Coleen Gray, Dies at 92

   Coleen Gray, best known for her role in Stanley Kubrick’s heist thriller “The Killing,” died of natural causes on Monday at her home in Bel Air, Calif. She was 92.
   “My last dame is gone. Always had the feeling she’d be the last to go,” Eddie Muller, founder and president of the Film Noir Foundation, wrote on Facebook. He became friends with Gray while collaborating on his 2001 book “Dark City Dames: The Wicked Women of Film Noir.”
   Gray played the accomplice of Sterling Hayden, the leader of a gang of thieves, in Kubrick’s “Killing.” She famously uttered the line, “I may not be pretty and I may not be smart …”
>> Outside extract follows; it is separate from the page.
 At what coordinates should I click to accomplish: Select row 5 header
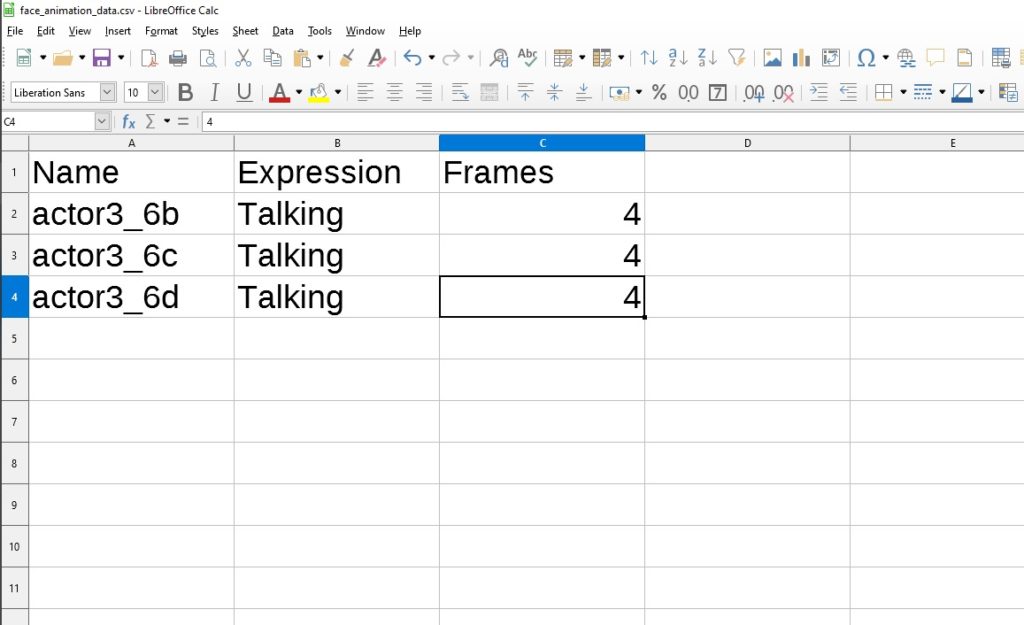pos(14,338)
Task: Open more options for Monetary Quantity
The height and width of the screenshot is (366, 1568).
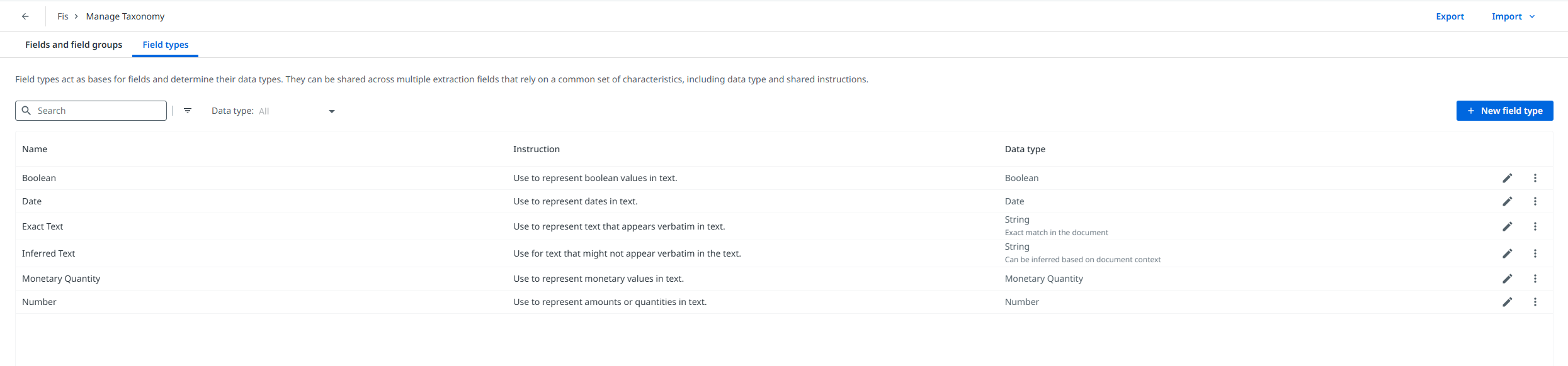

   Gray appeared in a slew of films in the late 1940s and ’50s, primarily noir thrillers, including Henry Hathaway’s “Kiss of Death” (1947), as the film’s narrator and ex-con Victor Mature’s love interest; Tyrone Power’s aide in Edmund Goulding’s “Nightmare Alley” (1947); opposite John Wayne in Howard Hawks’ classic Western “Red River” (1948); as the mastermind behind a bank heist in Phil Karlson’s noir “Kansas City Confidential” (1952); and in Sidney Salkow’s “Las Vegas Shakedown” (1953).
   She also starred on Broadway in 1949 alongside Charlton Heston in “Leaf and Bough.”
   Her final film role came in 1985, with James F. Collier’s action drama “Cry From the Mountain.”
   Gray had several TV guest-starring roles in the 1960s, including stints on the shows “Rawhide,” “Alfred Hitchcock Presents,” “77 Sunset Strip” and “Family Affair.”
   Gray married three times. Her last husband, Joseph “Fritz” Zeiser, died in 2012 after more than 30 years of marriage. She is survived by her daughter, Susan; son, Bruce; stepsons, Rick and Steve; and grandchildren.
   A memorial service will be held in her honour at Bel Air Presbyterian Church.